His captain, a crusty man two years short of retirement, had told Rick that he’d just learned the most important lesson he would ever learn in the fire department. Never take anything for granted.
Rick had not entered a burning building since that day without reminding himself of that lesson.
13
CATHERINE LEANED FORWARD IN BRIAN’S FORD Explorer and waved to the guard at the gate. He smiled and pressed the button that started the heavy metal bars sliding along their tracks, letting them enter the Estates at Granite Bay. She glanced at the dashboard clock. They’d stayed at the hospital later than usual, and when Brian found out she’d decided to call a cab to take her home, he’d insisted on taking her himself. It would be two in the morning before he finally made it home.
“Did you call your mother and tell her you were going to be late?” She’d never asked Lynda’s friends that kind of question. Just one of the differences three weeks with a daughter in the hospital had made. It seemed she worried about everything now, no longer leading a life where accidents always happened to other people.
He drove past the gate and started up the hill to Catherine’s house. “She’s at the lake this week.”
“Don’t you miss being there?” she asked carefully. She didn’t know Brian well enough to understand his motives for being at the hospital every day, she only knew how grateful she was when she found him there. The last thing she wanted was to say or do something that might make him feel
unwelcome. Lynda still wouldn’t see any of her friends, including Wendy, her lifelong best friend. She even refused to talk to them on the phone. She said she wasn’t ready and Catherine didn’t push, confident that once Lynda was away from the hospital she’d start feeling more like herself again.
“Sometimes,” Brian admitted. “But it wouldn’t be the same.”
Her heart went out to him. “It will be. You just need a little time.”
“You think that’s all Lynda needs, too?”
She sighed. “I wish I knew what she needs. I’d move heaven and earth to get it for her.” The one thing she knew for sure Lynda hadn’t needed was Tom walking out on them.
“She’s scared.”
“I know…”
“I keep telling her that no one is going to care how she looks, but she doesn’t believe me.”

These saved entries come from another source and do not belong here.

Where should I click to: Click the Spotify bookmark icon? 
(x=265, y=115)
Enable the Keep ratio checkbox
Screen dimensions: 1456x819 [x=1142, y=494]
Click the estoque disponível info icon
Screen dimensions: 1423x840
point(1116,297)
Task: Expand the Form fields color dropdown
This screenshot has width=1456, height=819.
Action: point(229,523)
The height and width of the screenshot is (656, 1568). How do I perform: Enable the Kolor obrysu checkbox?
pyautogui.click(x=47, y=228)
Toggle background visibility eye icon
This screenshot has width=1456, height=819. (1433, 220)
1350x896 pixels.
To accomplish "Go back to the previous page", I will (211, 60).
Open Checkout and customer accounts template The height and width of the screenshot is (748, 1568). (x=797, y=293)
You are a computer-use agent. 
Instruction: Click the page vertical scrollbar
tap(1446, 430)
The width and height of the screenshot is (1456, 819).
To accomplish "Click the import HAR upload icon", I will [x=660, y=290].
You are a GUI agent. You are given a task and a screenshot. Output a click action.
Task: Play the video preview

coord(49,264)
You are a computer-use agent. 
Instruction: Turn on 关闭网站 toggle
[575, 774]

“She cares. When she looks in a mirror she doesn’t recognize the girl looking back and she’s afraid her friends won’t, either.” She hadn’t recognized what was happening until she’d gone to the meeting that night. She’d listened to other parents talk about their children and in bits and pieces heard them describe and explain Lynda’s feelings.
“That’s crazy.”
“To you and me maybe, but not to her. It’s her head that was shaved, her body that’s wrapped in bandages, her back that’s scarred for life. We can’t really know what she’s going through, any more than she can know what it feels like for us to watch her going through it.”
“I thought about not coming so much.”
They were the words she’d feared hearing. “But?”
“I couldn’t stay away.” He pulled into the driveway but left the car running. “She keeps saying she doesn’t want anyone there, but if I’m late, she always asks why.”
Brian comes because he feels sorry for Lynda. Catherine had hoped it was because they were friends. She felt a flash of protective, misplaced anger, but thankfully it was gone before she acted on it. Of all the men in Lynda’s life, Brian had proved the most loyal; his motivation didn’t matter. “She’ll be home soon.” The rest of her meaning—that he could move on with his life when that happened—was implied.